From Music in Cincinnati

Paavo Järvi's Sibelius Confirms First Impression

Posted in: 2002
By Mary Ellyn Hutton
Aug 28, 2002 - 11:08:07 PM

PJ_Sibelius2_CD.jpg
Paavo Järvi: Cincinnati Symphony Orchestra. Eduard Tubin, Symphony No. 5. Sibelius, Symphony No. 2. Telarc

(first published in The Cincinnati Post Aug. 27, 2002)

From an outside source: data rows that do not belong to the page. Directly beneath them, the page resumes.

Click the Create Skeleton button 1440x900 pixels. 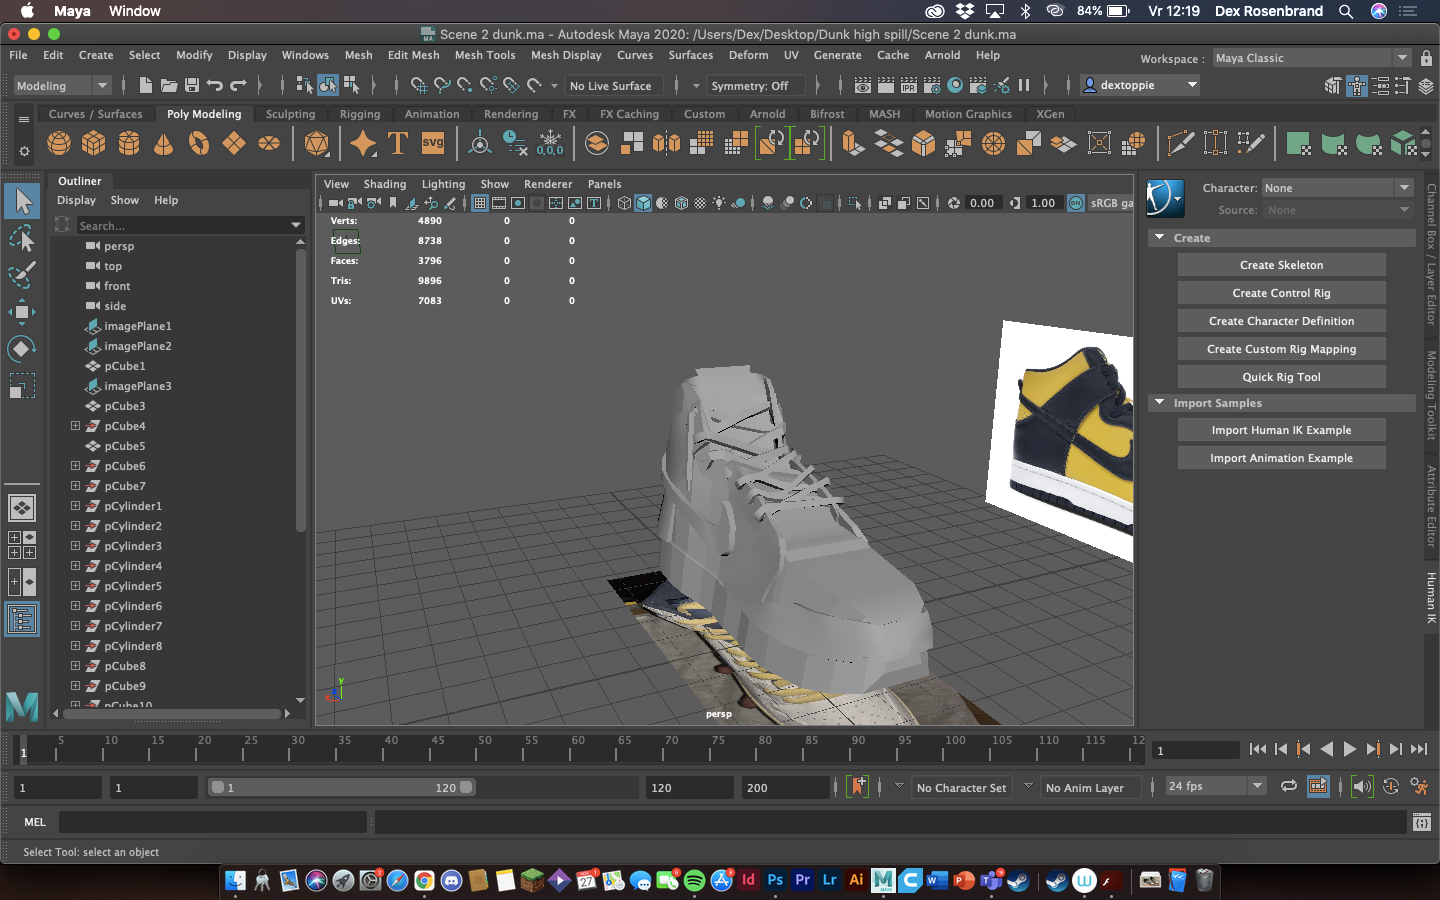click(1281, 265)
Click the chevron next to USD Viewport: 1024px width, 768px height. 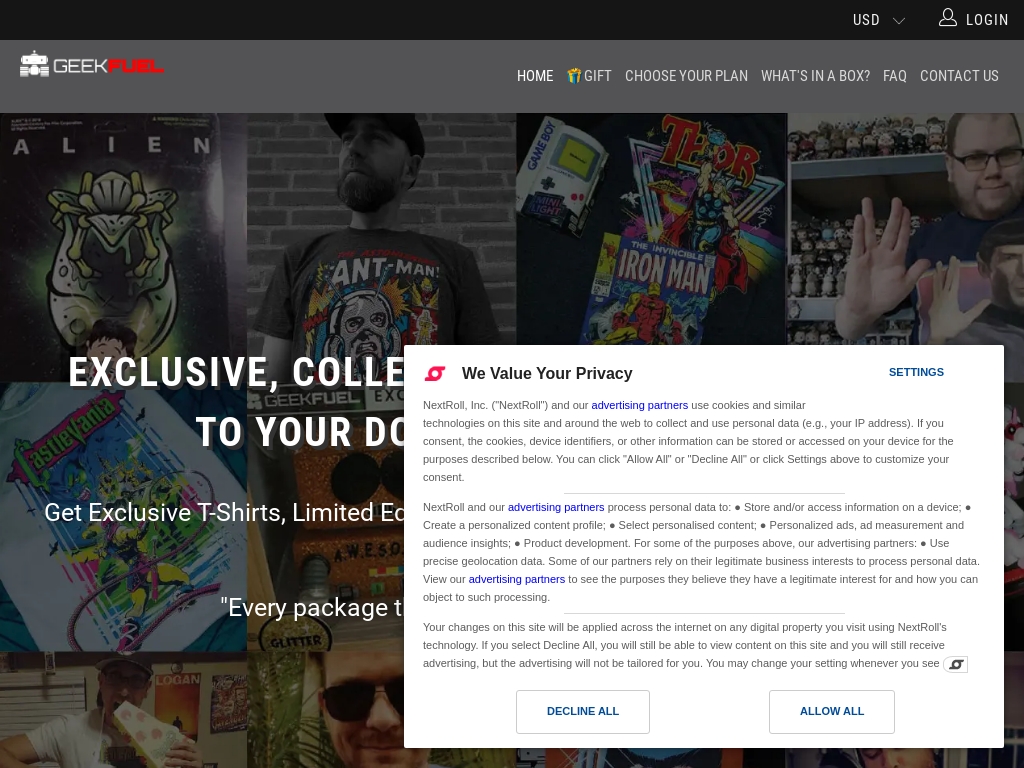899,20
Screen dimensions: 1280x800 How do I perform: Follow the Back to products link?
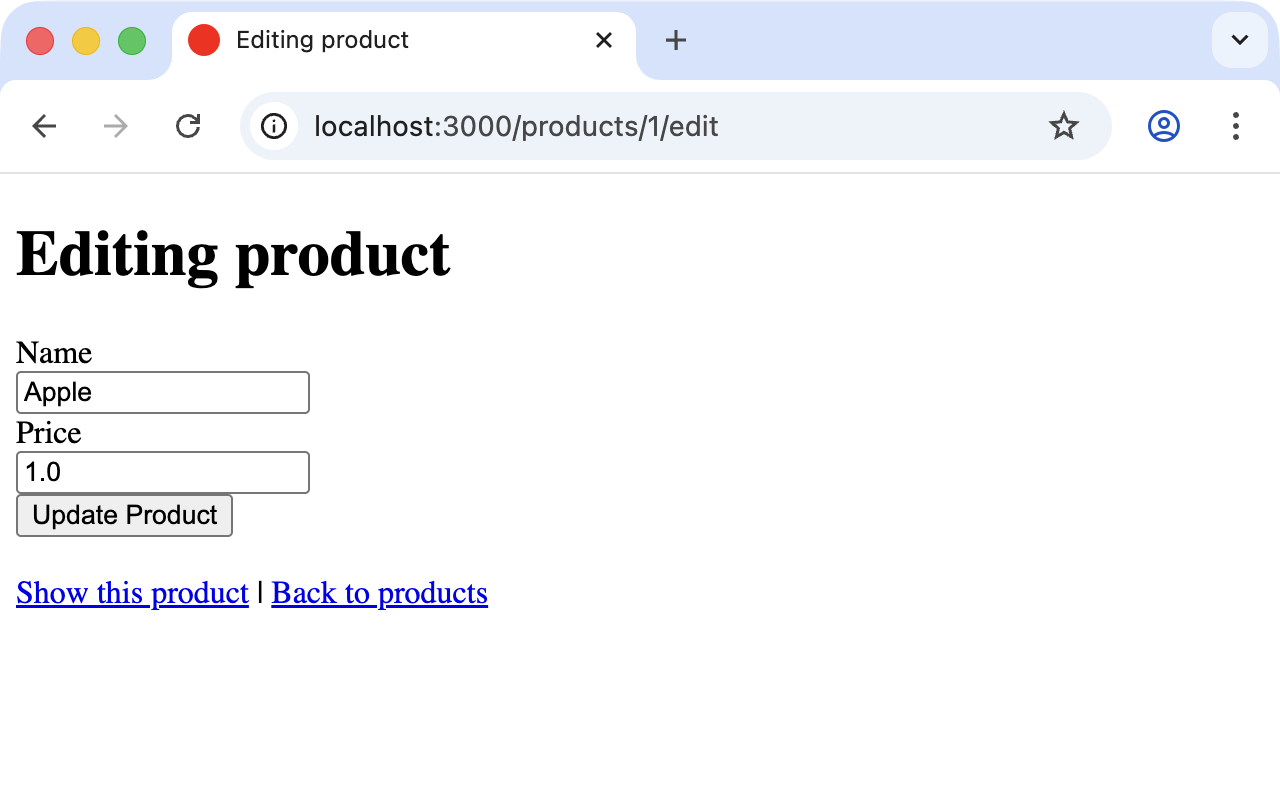click(x=379, y=592)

Sibelius' Symphony No. 5 was Estonian born Paavo Järvi's calling card when he first conducted the Cincinnati Symphony in February, 1999. That indelible impression was enough to make him front runner in the search for a music director to succeed Jesús-López-Cobos.
Named to the post in January 2000, Järvi reaffirms that mastery with this new release from Telarc, his second with the CSO (Berlioz' "Symphonie fantastique'' was the first). It is so painstakingly crafted and so true to the spirit of the Finnish composer that one is tempted to call it definitive.
That takes some doing, because the catalogue is full of Sibelius Seconds (19 in the 2001 Schwann Opus, with many more available online). They range from various shades of romantic to the more classically refined. Järvi's empathy for the work -- perhaps it's his Finno-Ugric blood (Estonians and Finns are related) -- is matched by Telarc's sublime sound and the marvelous playing of the CSO.
Telarc never takes a back seat in sound quality, and every detail of the performance can be heard in just the right proportion. This should make it a treat for audiophiles, as Telarc is releasing it in both CD and its new multi-channel Super Audio Compact Disc format.
Of course, it takes the right conductor to lay out the sonic road map, and Järvi knows Sibelius' often-craggy terrain well. He hears -- and draws from the players -- nuances and configurations that are smudged in more superficial accounts.
Järvi's reading is persuasively Nordic, with the emphasis on gravity and deep feeling. It may be compared with his father Neeme Järvi's with the Gothenburg Symphony (Sweden) and Finnish conductor Paavo Berglund's with the Helsinki Philharmonic. Yet Järvi's feelings seem more precisely expressed. You want "lugubrious" in the second movement? (Sibelius' own marking). Check out the opening bassoon solo. There's a surprising sadness in the Trio section of the scherzo too, with its keening oboe solo. By contrast, the flute that tops off the roiling second section of the finale is ineffably sweet.
The triumphant finale has a for-the-ages sheen. The all-important brasses play with astonishing clarity, and timpanist Eugene Espino adds grandeur and depth to the closing bars by rolling out low D's on his 36-inch kettledrum.
Paired with the Sibelius is the Symphony No. 5 by Estonian composer Eduard Tubin (1905-82). Completed in 1946 in Sweden, where Tubin and thousands of his countrymen took refuge as the Soviet Union completed its takeover of Estonia in the last days of World War II, it's a powerful work that, like its composer, should be better known. This is the first American recording (Neeme Järvi made the world premiere recording for the Swedish label Bis in 1985).
Tubin was influenced by Bartok, Ravel and the Russian composers Scriabin and Stravinsky. Estonian folk music plays an important part in his works -- he wrote 10 symphonies -- and they tend to reflect his life experiences and those of his country (nine percent of the population of Estonia was deported to Siberia in the 1940s).
The dramatic, three-movement symphony is filled with turbulence and pathos -- the events of war, the composer said. The first and last movements end with a pair of timpani ""battling it out,'' while the tragic slow movement interweaves a pair of Estonian folk songs. Järvi extracts every drop of anger and irony -- the march-like finale recalls Shostakovich -- and it ends with what a reviewer at the world premiere in Stockholm in 1947 called a view of The Promised Land.
With this latest release, the CSO will be expanding its global reach. In July, the orchestra was recognized by Ohio Gov. Robert Taft with his Excellence in Exporting Award. Of the 8.7 million CSO recording units sold since 1980, 4 million, or 46 percent, have been sold in foreign countries. Järvi will sign copies of the new CD and the earlier Berlioz disc at Joseph-Beth Booksellers in Norwood from 3 to 4 p.m. Sept. 22.